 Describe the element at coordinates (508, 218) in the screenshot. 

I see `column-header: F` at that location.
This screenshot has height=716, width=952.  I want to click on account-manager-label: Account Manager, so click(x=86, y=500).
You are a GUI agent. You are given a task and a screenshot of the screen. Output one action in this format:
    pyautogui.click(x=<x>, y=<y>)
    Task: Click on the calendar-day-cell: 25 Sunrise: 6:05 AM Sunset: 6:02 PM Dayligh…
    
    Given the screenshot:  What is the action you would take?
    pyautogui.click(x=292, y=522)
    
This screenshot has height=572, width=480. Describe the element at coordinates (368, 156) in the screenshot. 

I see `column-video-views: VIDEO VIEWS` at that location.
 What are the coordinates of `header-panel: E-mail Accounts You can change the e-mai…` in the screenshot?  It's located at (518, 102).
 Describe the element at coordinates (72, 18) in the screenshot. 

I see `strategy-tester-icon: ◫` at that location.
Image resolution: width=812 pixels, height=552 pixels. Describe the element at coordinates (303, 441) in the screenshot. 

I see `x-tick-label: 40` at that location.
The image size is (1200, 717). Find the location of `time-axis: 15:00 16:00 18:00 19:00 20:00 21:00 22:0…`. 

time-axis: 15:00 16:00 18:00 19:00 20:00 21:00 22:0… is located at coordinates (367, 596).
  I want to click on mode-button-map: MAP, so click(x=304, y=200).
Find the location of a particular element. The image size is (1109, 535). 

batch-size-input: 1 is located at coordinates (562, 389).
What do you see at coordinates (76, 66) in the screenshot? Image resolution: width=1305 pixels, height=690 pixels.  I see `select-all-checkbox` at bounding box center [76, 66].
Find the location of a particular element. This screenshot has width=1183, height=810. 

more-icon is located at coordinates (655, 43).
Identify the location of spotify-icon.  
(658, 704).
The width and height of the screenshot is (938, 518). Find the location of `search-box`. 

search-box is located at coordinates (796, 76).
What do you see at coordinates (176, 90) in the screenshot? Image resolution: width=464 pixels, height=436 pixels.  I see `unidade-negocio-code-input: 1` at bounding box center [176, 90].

# PROBLEM DETAILS:
Lay out the records above as a JSON list of strings, with one string for each line and no blank lines.

# EXERCISE SOLUTION:
[
  " Describe the element at coordinates (508, 218) in the screenshot. ",
  "I see `column-header: F` at that location.",
  "This screenshot has height=716, width=952.  I want to click on account-manager-label: Account Manager, so click(x=86, y=500).",
  "You are a GUI agent. You are given a task and a screenshot of the screen. Output one action in this format:",
  "    pyautogui.click(x=<x>, y=<y>)",
  "    Task: Click on the calendar-day-cell: 25 Sunrise: 6:05 AM Sunset: 6:02 PM Dayligh…",
  "    Given the screenshot:  What is the action you would take?",
  "    pyautogui.click(x=292, y=522)",
  "This screenshot has height=572, width=480. Describe the element at coordinates (368, 156) in the screenshot. ",
  "I see `column-video-views: VIDEO VIEWS` at that location.",
  " What are the coordinates of `header-panel: E-mail Accounts You can change the e-mai…` in the screenshot?  It's located at (518, 102).",
  " Describe the element at coordinates (72, 18) in the screenshot. ",
  "I see `strategy-tester-icon: ◫` at that location.",
  "Image resolution: width=812 pixels, height=552 pixels. Describe the element at coordinates (303, 441) in the screenshot. ",
  "I see `x-tick-label: 40` at that location.",
  "The image size is (1200, 717). Find the location of `time-axis: 15:00 16:00 18:00 19:00 20:00 21:00 22:0…`. ",
  "time-axis: 15:00 16:00 18:00 19:00 20:00 21:00 22:0… is located at coordinates (367, 596).",
  "  I want to click on mode-button-map: MAP, so click(x=304, y=200).",
  "Find the location of a particular element. The image size is (1109, 535). ",
  "batch-size-input: 1 is located at coordinates (562, 389).",
  "What do you see at coordinates (76, 66) in the screenshot? Image resolution: width=1305 pixels, height=690 pixels.  I see `select-all-checkbox` at bounding box center [76, 66].",
  "Find the location of a particular element. This screenshot has width=1183, height=810. ",
  "more-icon is located at coordinates (655, 43).",
  "Identify the location of spotify-icon.  ",
  "(658, 704).",
  "The width and height of the screenshot is (938, 518). Find the location of `search-box`. ",
  "search-box is located at coordinates (796, 76).",
  "What do you see at coordinates (176, 90) in the screenshot? Image resolution: width=464 pixels, height=436 pixels.  I see `unidade-negocio-code-input: 1` at bounding box center [176, 90]."
]